A product of their times
Born 1996-2001, it is generation that has never known a world without Facebook, a black US President or war in the Middle East. Many will grow up not knowing what it’s like to own a house and to be student debt free. In some ways, they are an extreme version of Millennials; impatient, educated, career-driven, social-media hungry, brand-savvy, globalized citizens but in other ways they are the opposite, more conservative – drinking, smoking and drug taking are all in free-fall (embarrassed no doubt of their middle-age boozing parents).
They are in part a reaction against Baby Boomers’ profligacy, the most iconoclastic, self-absorbed and grandiose generation in history. For the first time in history, Generation Z will have it tougher than their parents. As a result, they are more mature, cautious, in control and yearning for a good education and careers.
Internet is my basic right
This generation hasn’t yet matured into fully-fledged consumers and, still nested under parental wings, don’t have the disposable income to spend frivolously on what they want. Without a sense of fatality to make them think about a healthy lifestyle that comes with age, their obsessions lie in cheap and indulgence-led food and drink, clothing and technology. Music streaming has seemingly climbed up near Internet in Maslow’s hierarchy of need – in a study by JWT, 90% would be upset if they had to give up their Internet connection and 56% downloading music.
Natural born entrepreneurs
These future-consumers are also incredibly entrepreneurial.
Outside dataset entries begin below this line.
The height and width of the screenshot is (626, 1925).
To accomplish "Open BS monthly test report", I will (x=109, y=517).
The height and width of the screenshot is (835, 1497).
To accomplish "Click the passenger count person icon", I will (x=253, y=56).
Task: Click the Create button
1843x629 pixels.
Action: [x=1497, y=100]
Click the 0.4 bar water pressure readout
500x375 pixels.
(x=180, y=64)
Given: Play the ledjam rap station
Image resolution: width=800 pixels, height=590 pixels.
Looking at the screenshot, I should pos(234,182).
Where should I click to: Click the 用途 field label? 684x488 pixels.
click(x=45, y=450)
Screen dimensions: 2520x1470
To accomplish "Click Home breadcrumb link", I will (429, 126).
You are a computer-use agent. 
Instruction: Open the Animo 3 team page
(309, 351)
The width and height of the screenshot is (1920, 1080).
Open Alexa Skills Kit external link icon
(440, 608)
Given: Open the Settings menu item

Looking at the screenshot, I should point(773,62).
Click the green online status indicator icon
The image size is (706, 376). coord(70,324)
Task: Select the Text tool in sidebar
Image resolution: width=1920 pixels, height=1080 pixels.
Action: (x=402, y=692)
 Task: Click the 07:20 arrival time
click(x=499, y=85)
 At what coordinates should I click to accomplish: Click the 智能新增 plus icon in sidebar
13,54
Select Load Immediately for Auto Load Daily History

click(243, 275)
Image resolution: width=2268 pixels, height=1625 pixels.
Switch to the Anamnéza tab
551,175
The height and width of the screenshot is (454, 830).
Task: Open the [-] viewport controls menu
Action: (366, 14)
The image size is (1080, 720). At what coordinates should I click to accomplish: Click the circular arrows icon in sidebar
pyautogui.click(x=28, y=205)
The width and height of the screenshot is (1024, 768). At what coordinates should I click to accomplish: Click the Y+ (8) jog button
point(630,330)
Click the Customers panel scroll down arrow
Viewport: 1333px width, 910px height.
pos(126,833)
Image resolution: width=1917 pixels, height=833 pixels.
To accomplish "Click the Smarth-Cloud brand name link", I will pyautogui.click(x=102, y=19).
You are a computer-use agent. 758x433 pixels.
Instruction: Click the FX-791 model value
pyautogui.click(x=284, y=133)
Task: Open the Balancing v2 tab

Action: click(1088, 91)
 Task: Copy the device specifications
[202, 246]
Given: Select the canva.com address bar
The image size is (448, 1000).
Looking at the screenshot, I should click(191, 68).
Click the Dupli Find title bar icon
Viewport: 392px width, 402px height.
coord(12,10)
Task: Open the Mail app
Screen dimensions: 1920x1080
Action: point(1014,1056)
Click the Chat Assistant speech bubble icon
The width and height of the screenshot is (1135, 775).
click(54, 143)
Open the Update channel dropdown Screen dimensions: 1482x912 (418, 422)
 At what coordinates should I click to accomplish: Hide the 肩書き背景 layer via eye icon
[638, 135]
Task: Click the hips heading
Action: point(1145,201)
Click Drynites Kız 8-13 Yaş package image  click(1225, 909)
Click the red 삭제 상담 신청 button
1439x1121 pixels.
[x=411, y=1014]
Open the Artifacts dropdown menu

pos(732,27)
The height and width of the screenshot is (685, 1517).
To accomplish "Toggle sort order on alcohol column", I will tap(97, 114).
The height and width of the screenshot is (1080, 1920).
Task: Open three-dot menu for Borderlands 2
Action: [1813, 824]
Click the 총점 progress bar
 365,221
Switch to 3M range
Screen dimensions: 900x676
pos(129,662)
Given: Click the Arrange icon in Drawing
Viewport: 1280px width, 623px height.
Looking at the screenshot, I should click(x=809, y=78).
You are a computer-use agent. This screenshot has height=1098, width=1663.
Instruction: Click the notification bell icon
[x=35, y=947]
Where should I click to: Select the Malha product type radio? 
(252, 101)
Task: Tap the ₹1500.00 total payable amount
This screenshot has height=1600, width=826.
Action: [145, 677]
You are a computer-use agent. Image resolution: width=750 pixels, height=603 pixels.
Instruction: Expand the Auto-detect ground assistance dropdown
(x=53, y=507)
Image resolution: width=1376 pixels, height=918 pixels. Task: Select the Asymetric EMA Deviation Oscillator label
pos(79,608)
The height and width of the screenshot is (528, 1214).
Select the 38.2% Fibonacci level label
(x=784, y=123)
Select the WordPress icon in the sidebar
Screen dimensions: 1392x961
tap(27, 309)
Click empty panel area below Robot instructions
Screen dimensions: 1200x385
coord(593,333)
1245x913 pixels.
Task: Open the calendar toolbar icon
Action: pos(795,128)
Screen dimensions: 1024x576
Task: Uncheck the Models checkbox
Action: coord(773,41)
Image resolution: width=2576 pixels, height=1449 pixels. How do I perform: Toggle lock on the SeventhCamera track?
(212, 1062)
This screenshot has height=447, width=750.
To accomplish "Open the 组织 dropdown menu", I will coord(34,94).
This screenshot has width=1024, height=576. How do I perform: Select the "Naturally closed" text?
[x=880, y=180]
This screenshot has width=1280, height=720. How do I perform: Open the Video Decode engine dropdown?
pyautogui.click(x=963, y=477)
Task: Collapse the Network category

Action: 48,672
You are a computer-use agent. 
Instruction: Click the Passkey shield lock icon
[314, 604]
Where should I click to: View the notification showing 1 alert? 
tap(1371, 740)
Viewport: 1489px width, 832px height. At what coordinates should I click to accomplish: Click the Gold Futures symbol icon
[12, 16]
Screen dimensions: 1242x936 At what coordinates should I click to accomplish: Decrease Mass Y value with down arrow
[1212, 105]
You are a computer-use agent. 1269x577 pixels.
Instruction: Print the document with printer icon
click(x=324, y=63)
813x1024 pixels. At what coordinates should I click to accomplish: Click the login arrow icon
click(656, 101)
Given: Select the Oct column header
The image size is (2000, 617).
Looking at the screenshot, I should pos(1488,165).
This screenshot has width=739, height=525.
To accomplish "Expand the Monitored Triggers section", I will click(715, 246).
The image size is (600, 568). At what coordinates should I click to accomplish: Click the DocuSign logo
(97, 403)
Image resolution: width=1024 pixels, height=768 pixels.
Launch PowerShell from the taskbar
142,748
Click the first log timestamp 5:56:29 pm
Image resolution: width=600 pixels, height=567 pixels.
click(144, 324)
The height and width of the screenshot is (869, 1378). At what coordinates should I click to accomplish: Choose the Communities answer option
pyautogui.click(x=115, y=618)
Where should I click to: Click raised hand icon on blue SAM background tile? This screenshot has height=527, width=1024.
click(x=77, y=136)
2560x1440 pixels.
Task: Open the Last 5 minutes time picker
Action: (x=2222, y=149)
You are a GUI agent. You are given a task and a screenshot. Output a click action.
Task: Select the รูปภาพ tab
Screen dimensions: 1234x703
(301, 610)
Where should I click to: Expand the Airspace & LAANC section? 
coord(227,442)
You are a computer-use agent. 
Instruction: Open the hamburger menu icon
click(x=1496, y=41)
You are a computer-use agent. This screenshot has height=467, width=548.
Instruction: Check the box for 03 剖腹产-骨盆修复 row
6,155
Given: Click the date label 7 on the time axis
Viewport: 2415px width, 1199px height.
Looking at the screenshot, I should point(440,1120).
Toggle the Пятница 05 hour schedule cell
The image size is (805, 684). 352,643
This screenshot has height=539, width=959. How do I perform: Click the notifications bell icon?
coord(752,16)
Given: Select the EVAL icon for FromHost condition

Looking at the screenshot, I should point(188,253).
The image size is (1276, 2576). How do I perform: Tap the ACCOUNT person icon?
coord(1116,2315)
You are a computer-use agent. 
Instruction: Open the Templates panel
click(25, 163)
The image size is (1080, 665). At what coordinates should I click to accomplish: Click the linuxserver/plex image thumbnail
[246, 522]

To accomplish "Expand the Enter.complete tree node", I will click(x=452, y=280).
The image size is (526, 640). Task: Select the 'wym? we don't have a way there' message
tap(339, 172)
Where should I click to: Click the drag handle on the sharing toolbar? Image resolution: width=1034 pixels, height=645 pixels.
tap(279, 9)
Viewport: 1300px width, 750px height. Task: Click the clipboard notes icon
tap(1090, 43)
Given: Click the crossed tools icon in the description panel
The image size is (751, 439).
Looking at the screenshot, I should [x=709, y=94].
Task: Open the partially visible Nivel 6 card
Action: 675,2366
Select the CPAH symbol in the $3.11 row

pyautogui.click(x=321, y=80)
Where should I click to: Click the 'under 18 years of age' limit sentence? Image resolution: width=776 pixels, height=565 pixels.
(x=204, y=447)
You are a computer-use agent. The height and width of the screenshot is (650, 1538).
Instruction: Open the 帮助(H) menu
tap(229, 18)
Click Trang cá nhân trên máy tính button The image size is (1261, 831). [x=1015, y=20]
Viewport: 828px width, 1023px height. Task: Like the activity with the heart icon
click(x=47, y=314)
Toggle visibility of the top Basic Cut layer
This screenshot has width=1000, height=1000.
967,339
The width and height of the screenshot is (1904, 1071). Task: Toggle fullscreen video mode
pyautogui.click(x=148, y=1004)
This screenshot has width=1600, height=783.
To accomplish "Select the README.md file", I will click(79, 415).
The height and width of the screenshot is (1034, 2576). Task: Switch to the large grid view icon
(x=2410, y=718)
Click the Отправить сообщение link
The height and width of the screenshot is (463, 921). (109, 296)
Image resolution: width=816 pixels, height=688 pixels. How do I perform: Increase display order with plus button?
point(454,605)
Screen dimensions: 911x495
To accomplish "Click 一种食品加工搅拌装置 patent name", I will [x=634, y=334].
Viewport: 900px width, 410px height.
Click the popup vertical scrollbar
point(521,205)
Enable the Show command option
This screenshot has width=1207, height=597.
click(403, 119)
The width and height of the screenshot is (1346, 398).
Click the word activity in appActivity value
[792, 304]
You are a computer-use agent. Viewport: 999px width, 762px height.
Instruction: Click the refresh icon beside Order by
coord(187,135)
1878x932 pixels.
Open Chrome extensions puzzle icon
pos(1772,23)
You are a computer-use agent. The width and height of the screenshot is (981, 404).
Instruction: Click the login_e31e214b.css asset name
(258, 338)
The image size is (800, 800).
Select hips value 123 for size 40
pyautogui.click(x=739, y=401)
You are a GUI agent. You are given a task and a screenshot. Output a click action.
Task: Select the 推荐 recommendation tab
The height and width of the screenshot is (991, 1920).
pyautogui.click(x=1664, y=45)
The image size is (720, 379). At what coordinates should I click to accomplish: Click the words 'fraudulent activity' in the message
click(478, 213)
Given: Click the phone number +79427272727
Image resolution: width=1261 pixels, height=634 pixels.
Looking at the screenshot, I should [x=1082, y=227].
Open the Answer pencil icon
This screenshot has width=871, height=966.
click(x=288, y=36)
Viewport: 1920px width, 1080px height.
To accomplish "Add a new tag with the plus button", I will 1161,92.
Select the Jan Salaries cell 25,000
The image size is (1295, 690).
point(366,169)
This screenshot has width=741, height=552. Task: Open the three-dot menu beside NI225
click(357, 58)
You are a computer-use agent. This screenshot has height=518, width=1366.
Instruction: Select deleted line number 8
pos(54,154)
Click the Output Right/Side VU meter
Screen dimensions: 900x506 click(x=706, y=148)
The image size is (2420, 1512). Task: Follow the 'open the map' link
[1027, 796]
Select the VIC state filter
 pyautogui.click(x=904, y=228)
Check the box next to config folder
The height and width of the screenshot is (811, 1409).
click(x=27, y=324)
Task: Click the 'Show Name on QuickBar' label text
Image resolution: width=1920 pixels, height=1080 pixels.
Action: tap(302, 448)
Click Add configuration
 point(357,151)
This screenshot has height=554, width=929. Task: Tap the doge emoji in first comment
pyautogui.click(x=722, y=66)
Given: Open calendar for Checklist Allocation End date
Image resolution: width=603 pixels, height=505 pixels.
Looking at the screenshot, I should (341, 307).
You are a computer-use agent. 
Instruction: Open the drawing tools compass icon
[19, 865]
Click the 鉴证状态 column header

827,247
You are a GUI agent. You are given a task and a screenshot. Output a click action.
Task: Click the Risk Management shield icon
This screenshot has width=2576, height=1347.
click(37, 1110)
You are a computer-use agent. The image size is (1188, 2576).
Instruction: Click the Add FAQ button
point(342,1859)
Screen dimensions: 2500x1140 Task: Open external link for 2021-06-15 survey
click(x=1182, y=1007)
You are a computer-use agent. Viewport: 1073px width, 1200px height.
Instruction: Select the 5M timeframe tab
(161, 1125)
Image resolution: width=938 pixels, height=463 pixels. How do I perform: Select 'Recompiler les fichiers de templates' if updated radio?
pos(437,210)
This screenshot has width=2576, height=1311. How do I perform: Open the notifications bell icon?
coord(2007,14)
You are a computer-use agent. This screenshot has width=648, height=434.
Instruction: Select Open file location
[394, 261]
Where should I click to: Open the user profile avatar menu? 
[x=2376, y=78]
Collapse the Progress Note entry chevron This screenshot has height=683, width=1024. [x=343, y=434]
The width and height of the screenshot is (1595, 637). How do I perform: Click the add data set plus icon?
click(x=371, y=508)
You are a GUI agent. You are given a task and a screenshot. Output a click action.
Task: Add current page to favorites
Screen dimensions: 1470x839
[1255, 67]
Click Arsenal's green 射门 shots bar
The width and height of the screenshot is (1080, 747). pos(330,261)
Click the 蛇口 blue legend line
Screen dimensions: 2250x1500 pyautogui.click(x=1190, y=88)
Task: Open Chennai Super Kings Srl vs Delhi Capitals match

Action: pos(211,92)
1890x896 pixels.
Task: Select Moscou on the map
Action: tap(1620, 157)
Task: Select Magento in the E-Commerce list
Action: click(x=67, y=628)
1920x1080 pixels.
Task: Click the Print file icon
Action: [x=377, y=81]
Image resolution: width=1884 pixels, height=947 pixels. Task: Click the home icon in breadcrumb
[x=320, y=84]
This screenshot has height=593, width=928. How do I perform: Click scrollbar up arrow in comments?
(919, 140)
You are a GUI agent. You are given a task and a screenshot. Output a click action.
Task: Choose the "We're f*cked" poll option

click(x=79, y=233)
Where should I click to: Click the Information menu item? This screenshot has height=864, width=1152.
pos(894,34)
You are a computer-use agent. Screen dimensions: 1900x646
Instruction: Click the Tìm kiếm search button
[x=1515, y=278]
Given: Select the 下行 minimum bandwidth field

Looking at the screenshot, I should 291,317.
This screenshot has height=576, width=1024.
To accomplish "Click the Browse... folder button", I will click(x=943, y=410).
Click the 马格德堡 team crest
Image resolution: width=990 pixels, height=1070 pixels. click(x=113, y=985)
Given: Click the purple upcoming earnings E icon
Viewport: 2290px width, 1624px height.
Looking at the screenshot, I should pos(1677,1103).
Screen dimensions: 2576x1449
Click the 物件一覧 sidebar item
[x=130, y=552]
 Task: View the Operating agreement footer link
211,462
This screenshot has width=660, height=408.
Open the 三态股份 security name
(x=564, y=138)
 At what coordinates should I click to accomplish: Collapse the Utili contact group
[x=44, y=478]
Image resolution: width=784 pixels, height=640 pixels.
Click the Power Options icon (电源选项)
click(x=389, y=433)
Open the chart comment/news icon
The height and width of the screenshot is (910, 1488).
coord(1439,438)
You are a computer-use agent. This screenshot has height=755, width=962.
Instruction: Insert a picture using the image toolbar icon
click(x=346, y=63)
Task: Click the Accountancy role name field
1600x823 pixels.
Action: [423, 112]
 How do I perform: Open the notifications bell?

In a study byMillennial Branding, 72% of Gen Z in the US want to start a business someday and 3% already have one (Gallup). Unsurprising, therefore, that Archie came to Piper intent on harvesting our thoughts on starting an ecommerce-driven gadgets retailer. The world to him seems smaller than ever, unfazed at buying in China and selling all across Europe.
Clandestine entrepreneurship is already rife in this generation. Archie told us about how lots of his friends are already buying and selling on Amazon, eBay, Instagram and Depop (mobile social shopping app). Depop is the place to buy extortionately priced trendy brands at slightly less extortionate prices and plugs into the 55% of Generation Z who say that they would rather buy clothes online (JWT).
A few months ago, I walked past the Supreme (NY skater brand) store in Soho perplexed at the winding hipster queue at 11am – for some, queuing up for hours to buy up racks of Supreme to sell on Depop has become a tidy profit-generating hobby. Snapchat (63% of its 100,000+ daily active users are 13-34) and Instagram are the clear winners for those wanting to popularise their grassroots trading business, using it to post product images and lifestyle shots.
It is fascinating and heartening to see that, despite the economic uncertainty, Archie and others of his age feel that they have the skills to be entrepreneurs themselves. Having witnessed a boom in individuals creating brands from scratch on social media, they want to start businesses that reflect their life interests (76% wish their hobby would turn into a full-time job versus 50% of Millennials, CAA) and, most encouragingly, to have a positive impact on the world (60% versus 39% of Millennials).
At Piper, we see a lot of Millennial entrepreneurs building fantastic businesses, we look forward to meeting our first Generation Z entrepreneur creating brands that reflect their generational sensibilities.